GIVEN TEXT

========

Recently, I was lucky enough to speak with BBC Radio 4 Woman’s Hour producer and York alumna Lucinda Sebag-Montefiore about how it isn’t all just about getting A*s, that you needn’t be driven by an unbridled ambition and that your time at university doesn’t have to be the best period of your life.

Lucinda grew up in Hampshire and has lived in London since the early 1980s. Her father was a farmer and her mother was a marriage guidance counsellor. On the phone, she is upbeat and engaging, witty and eloquent, as would be expected of someone who has spent a sizeable portion of her time, for the last twenty-something years, forging a career in the world of words. With this in mind, I asked her where her relationship with words began.

“When I was a child I had a really good imagination. I wanted to be a writer and I also made radio programmes – as a commentator for the Grand National! I thought they sounded so funny. I actually hated radio growing up because my dad would wake me up by listening to ‘Farming Today’ at 6am in the kitchen, which was below my bedroom. I was a massive reader. I liked things like The Little Princess, The Secret Garden, What Katie Did – all really girly books. I read my way through the whole children’s library. I had to beg to be allowed to go to the adult library before my time. I loved reading”.

========

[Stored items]
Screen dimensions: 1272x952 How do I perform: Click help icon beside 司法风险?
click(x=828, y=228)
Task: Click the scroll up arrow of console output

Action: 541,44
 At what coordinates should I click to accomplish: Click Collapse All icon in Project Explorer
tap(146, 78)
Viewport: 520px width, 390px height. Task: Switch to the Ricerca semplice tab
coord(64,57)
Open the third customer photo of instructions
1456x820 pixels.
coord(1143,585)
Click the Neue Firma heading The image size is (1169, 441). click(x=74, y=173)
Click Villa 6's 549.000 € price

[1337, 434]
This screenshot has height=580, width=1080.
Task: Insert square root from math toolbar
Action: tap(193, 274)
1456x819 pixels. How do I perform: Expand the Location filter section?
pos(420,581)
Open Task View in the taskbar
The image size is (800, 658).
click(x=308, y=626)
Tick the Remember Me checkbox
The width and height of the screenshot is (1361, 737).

========

GIVEN PROBLEM 1
Answer these from the profile of Lucinda Sebag-Montefiore:
(a) Which BBC Radio 4 program does she produce?
(b) What was her mother's occupation?
(c) At what time did her father listen to 'Farming Today' in the kitchen?
GIVEN PROBLEM 2
From the profile of Lucinda Sebag-Montefiore, extract the passage from "Recently, I was" up to and including "with words began.", unchanged.

EXERCISE RESULT 1
(a) Woman's Hour
(b) Marriage guidance counselor
(c) 6am

EXERCISE RESULT 2
Recently, I was lucky enough to speak with BBC Radio 4 Woman’s Hour producer and York alumna Lucinda Sebag-Montefiore about how it isn’t all just about getting A*s, that you needn’t be driven by an unbridled ambition and that your time at university doesn’t have to be the best period of your life.

Lucinda grew up in Hampshire and has lived in London since the early 1980s. Her father was a farmer and her mother was a marriage guidance counsellor. On the phone, she is upbeat and engaging, witty and eloquent, as would be expected of someone who has spent a sizeable portion of her time, for the last twenty-something years, forging a career in the world of words. With this in mind, I asked her where her relationship with words began.